Abstract
JOURNAL OF GEOPHYSICAL RESEARCH,
VOL. 115,
B02203,
18 PP., 2010
doi:10.1029/2008JB006236
Impact of fracture development on the effective permeability of porous rocks as determined by 2-D discrete fracture growth modeling
Department of Earth Science and Engineering, Imperial College, London, UK
Department of Mineral Resources and Petroleum Engineering, Montan University, Leoben, Austria
Fracture networks exert a strong influence on fluid flow in the subsurface. We present a 2-D linear elastic finite element model that generates fracture patterns in incremental iterative steps.
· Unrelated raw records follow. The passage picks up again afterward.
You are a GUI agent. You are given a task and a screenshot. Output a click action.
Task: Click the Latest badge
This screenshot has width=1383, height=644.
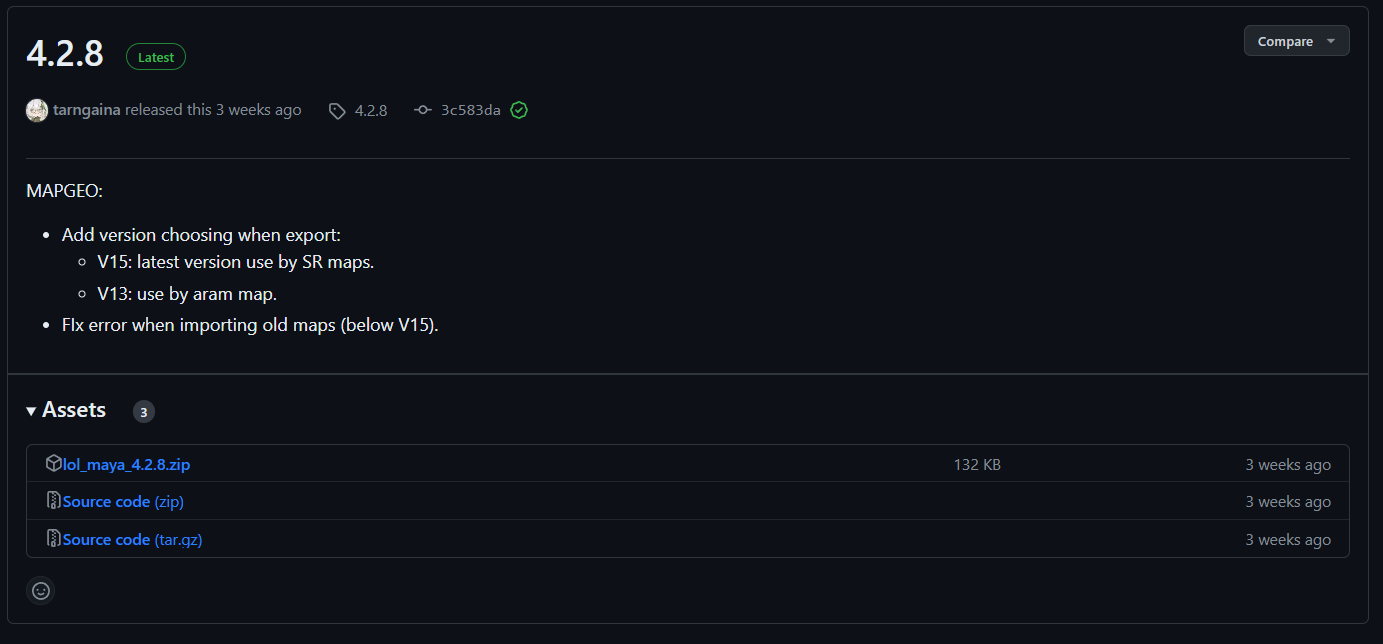(x=156, y=57)
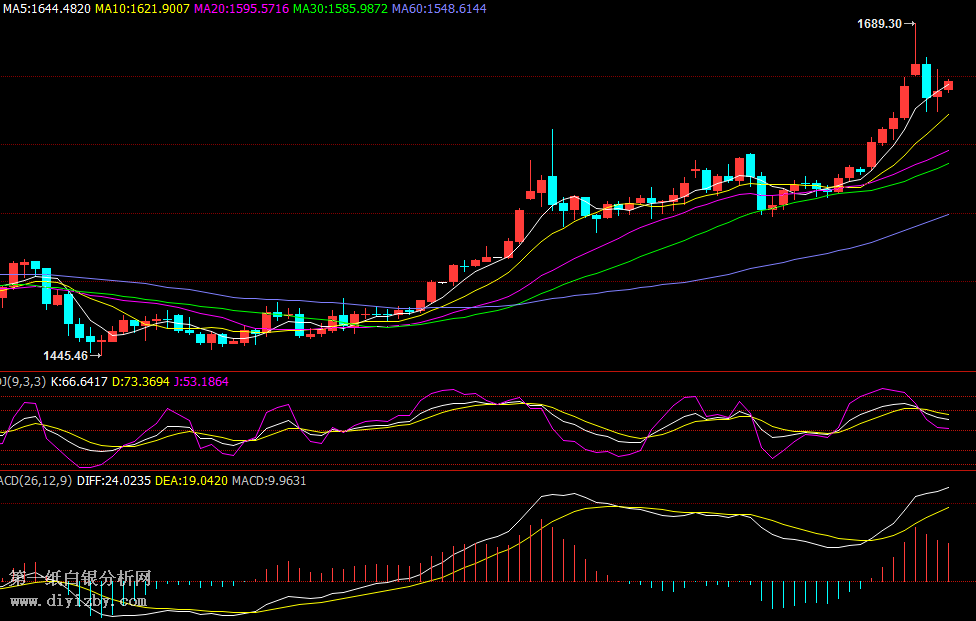Select the yellow MA10:1621.9007 label
Viewport: 976px width, 621px height.
(x=142, y=8)
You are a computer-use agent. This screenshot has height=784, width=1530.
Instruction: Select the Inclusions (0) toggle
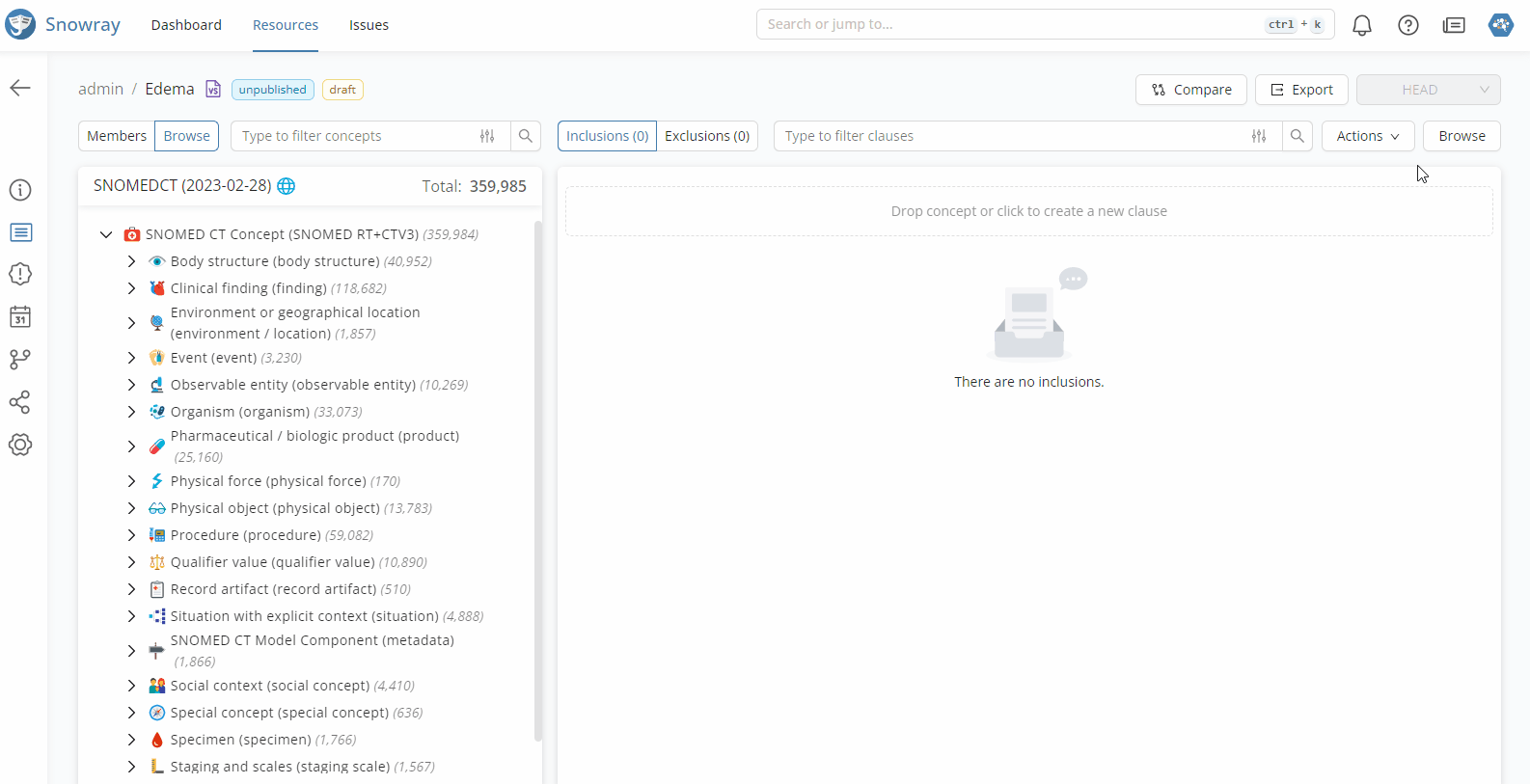point(607,136)
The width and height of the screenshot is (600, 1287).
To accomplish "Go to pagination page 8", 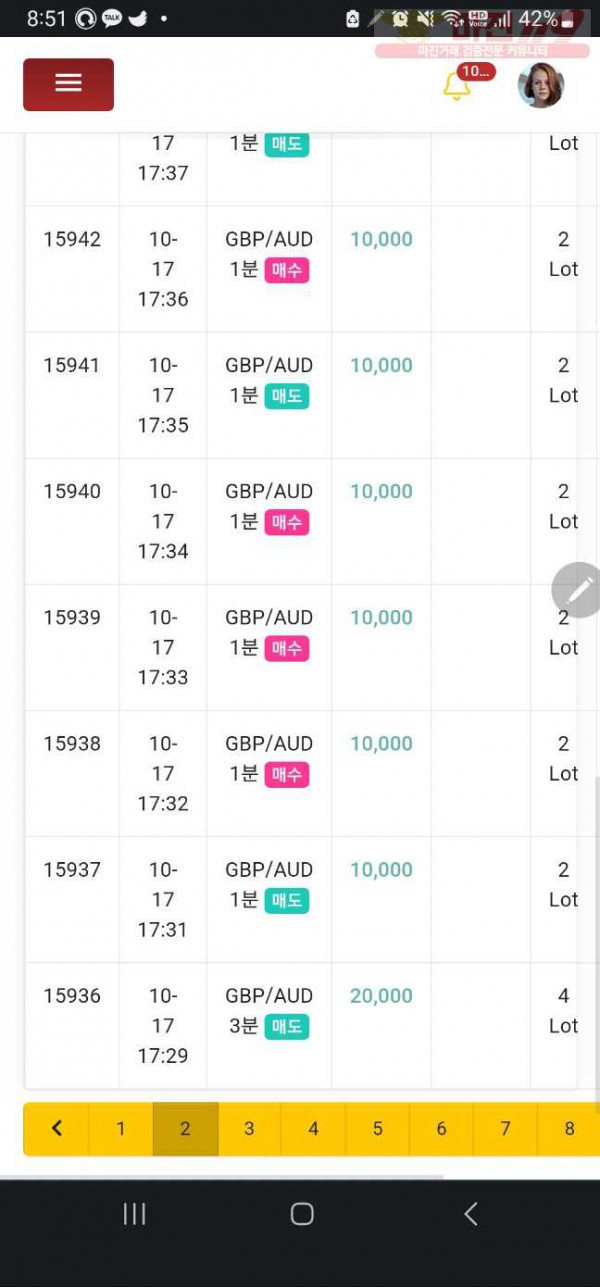I will [x=569, y=1129].
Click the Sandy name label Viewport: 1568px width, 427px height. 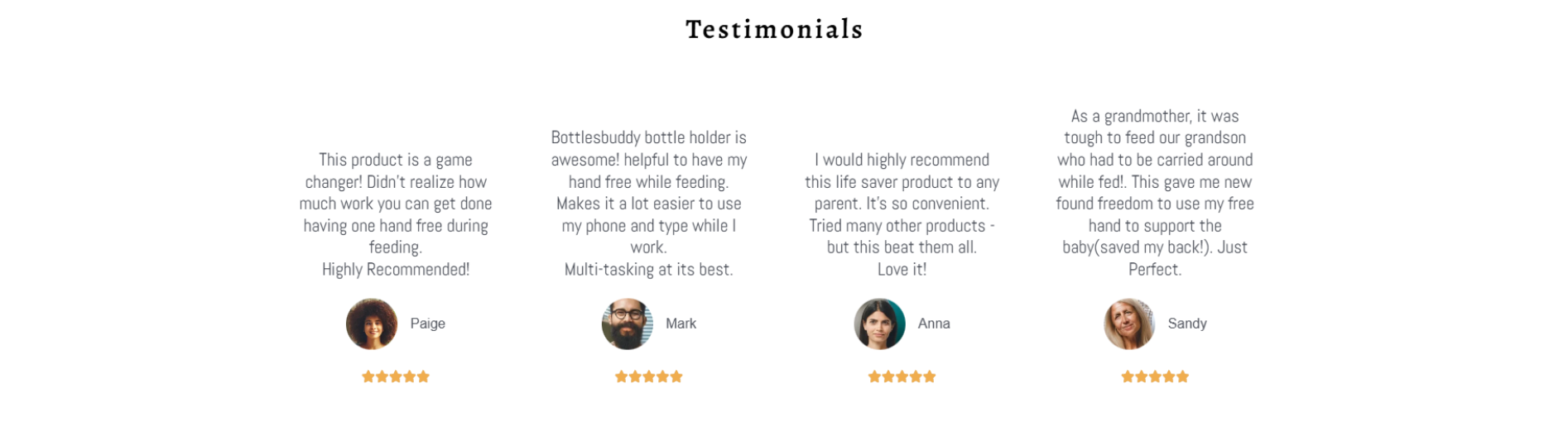(x=1186, y=324)
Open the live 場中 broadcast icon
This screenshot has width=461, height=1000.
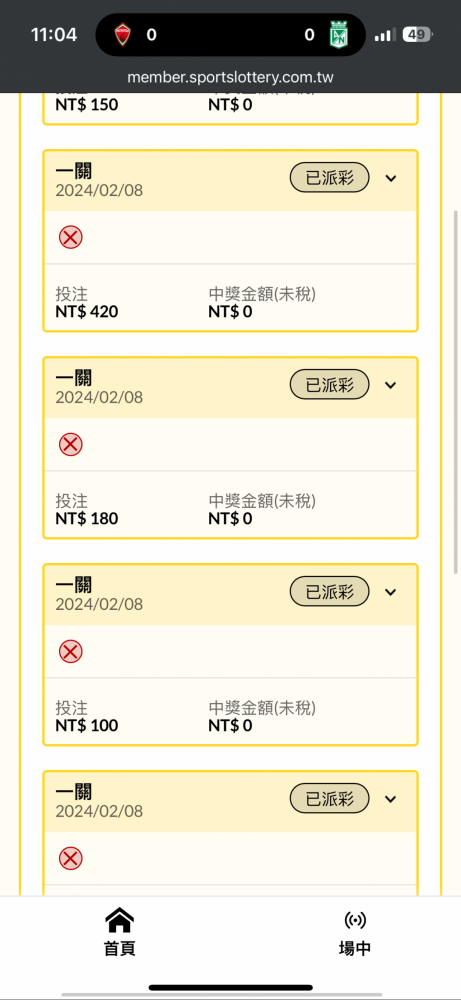coord(355,920)
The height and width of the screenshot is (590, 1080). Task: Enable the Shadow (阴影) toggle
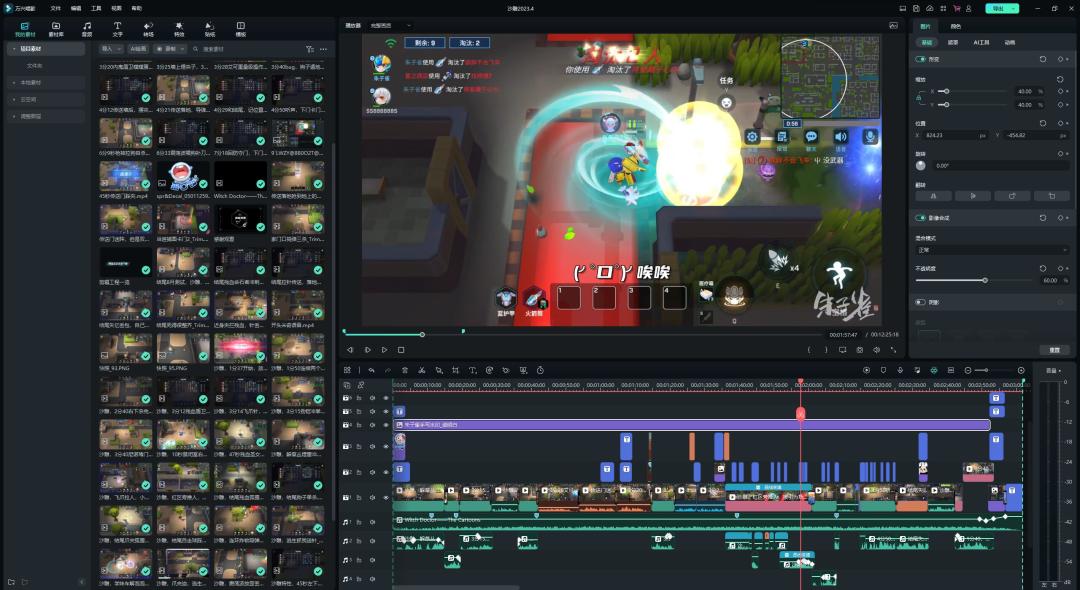click(x=921, y=301)
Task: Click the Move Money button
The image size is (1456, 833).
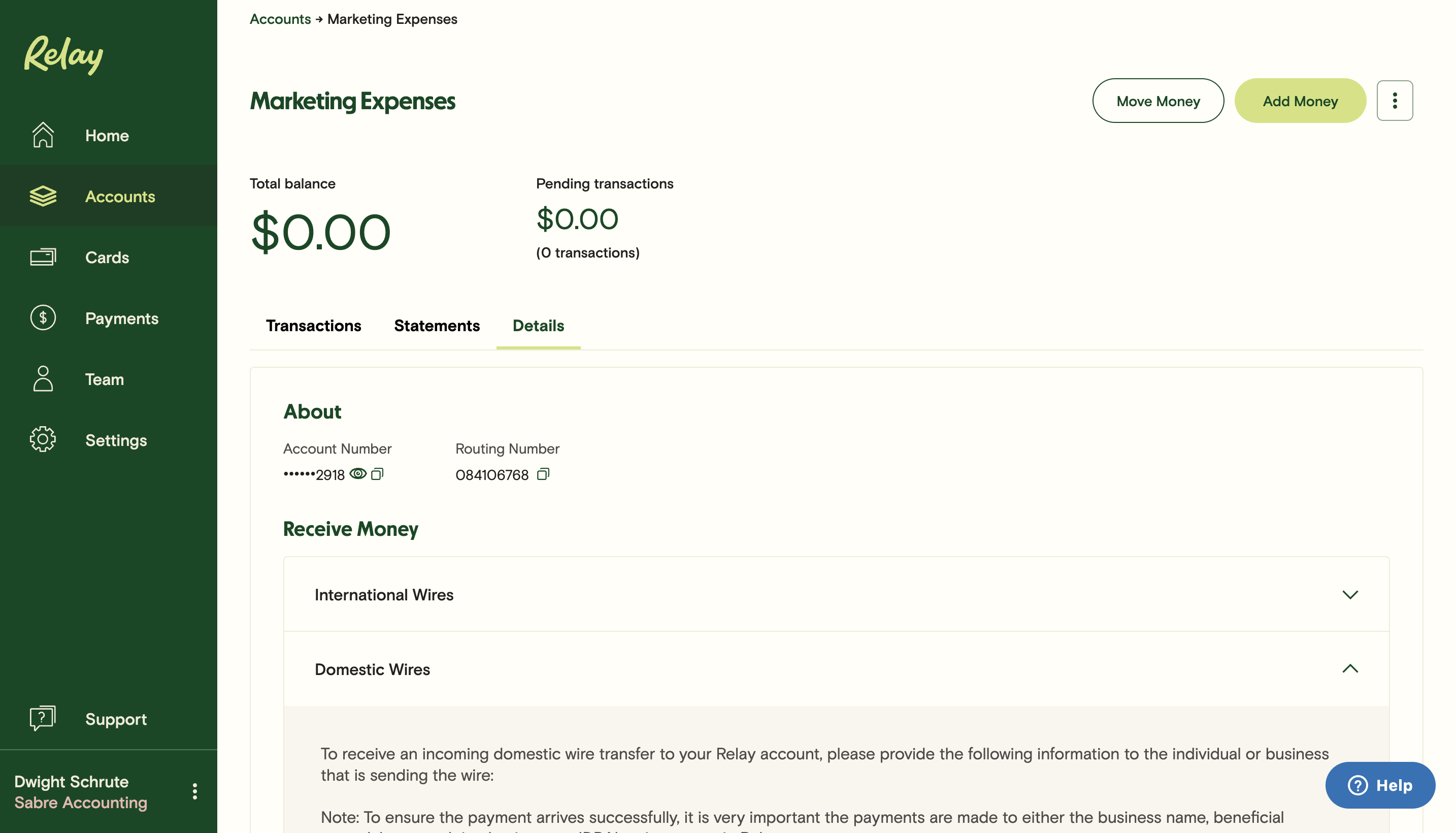Action: tap(1157, 101)
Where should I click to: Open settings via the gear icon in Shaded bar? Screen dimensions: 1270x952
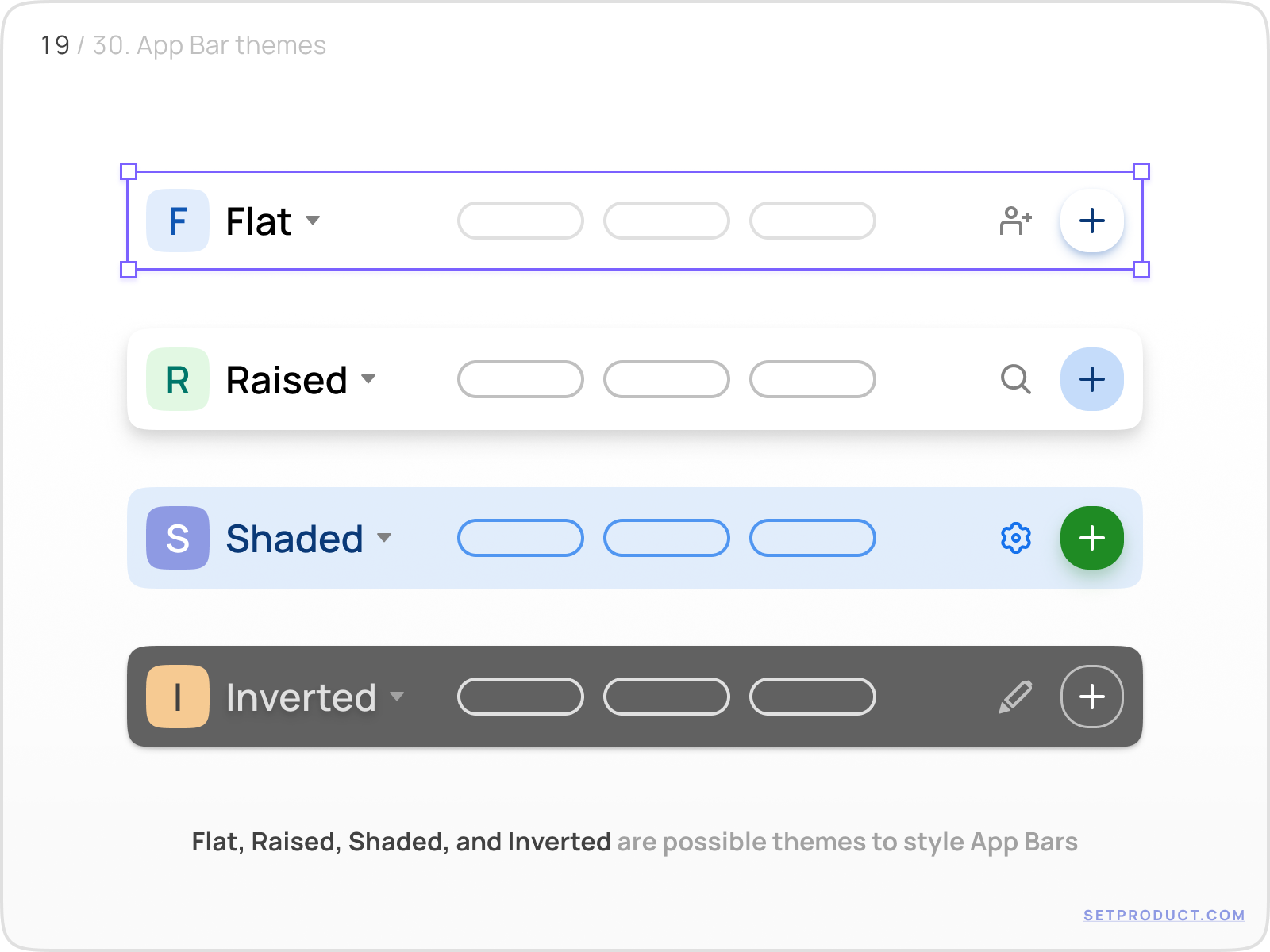pyautogui.click(x=1015, y=538)
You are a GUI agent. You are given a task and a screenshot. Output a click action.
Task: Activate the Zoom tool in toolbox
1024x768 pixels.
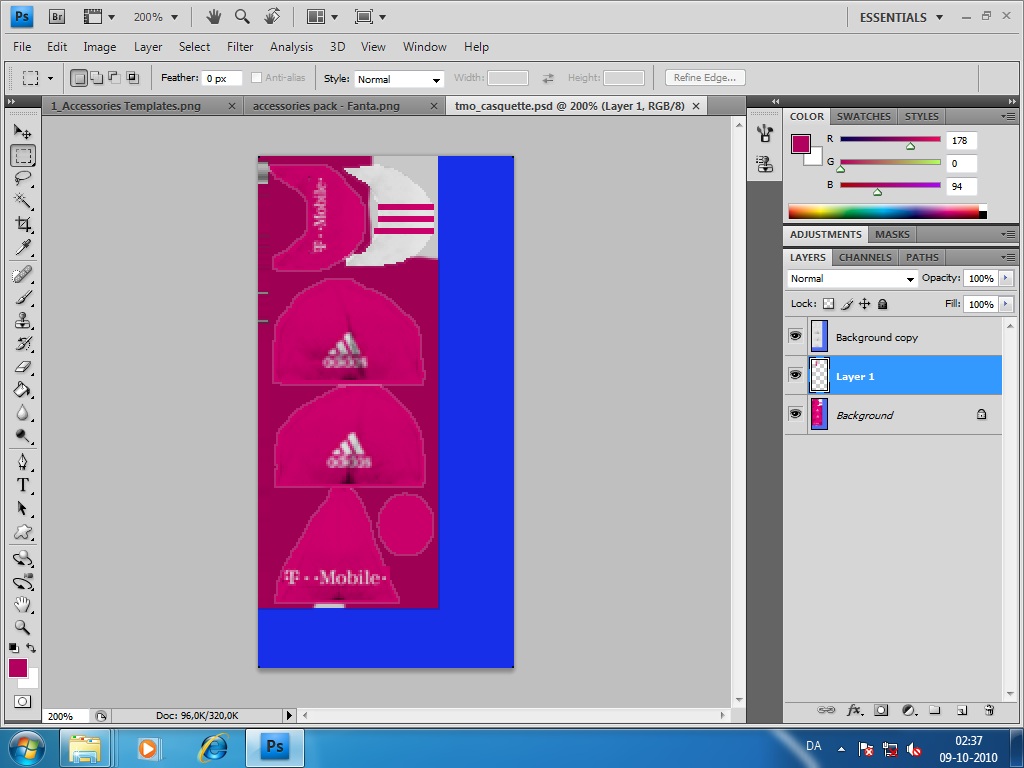22,628
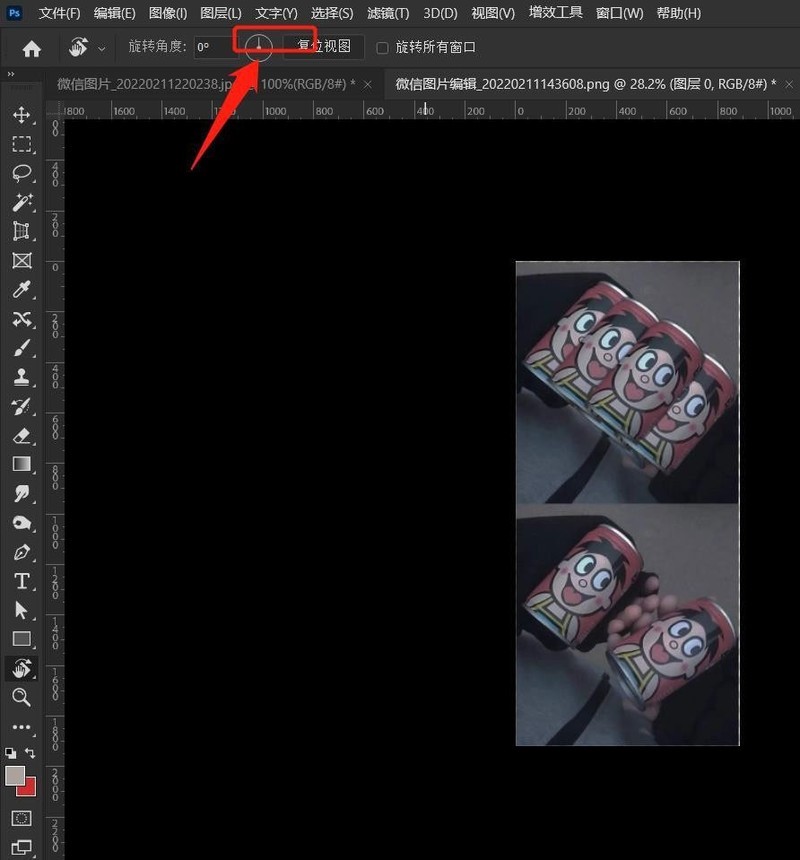Select the Eraser tool
The width and height of the screenshot is (800, 860).
click(21, 436)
A subcritical failure criterion is applied to simulate quasi-static multiple crack propagation. We study their impact on fluid flow as a function of fracture density. Fractures are represented by closed polygons. Geomechanical apertures are a by-product of growth and depend on the current stress state. Fracture arrest, closure, and coalescence are handled by a geometric kernel. Traction and cohesion along fracture walls are not taken into account. All patterns are generated assuming plane strain and applying displacement tensile boundary conditions. We assume randomly distributed flaw positions with a uniform probability distribution and Gaussian-distributed flaw lengths. A piecewise fracture permeability is derived from the parallel plate law. We measure the effective permeability, keff, and fracture-matrix flux ratio, qf/qm across the percolation threshold. Before the percolation threshold we observe an increase in keff of up to two orders of magnitude. Models with fixed apertures overpredict keff by up to six orders of magnitude, as they disregard variations in the aperture distribution due to fracture interaction. After percolation our model predicts steady linear increase in effective permeability. The qf/qm ratio better captures the initial increase in hydraulic conductivity of the system as opposed to the keff measurements. Results corroborate that fracture percolation and stress-dependent aperture distribution due to mechanical interactions control the evolution of the keff of the system. Results depend on the number of initial flaws used for fracture set growth.
Received 4 December 2008; accepted 2 October 2009; published 12 February 2010.
Citation: (2010), Impact of fracture development on the effective permeability of porous rocks as determined by 2-D discrete fracture growth modeling, J. Geophys. Res., 115, B02203, doi:10.1029/2008JB006236.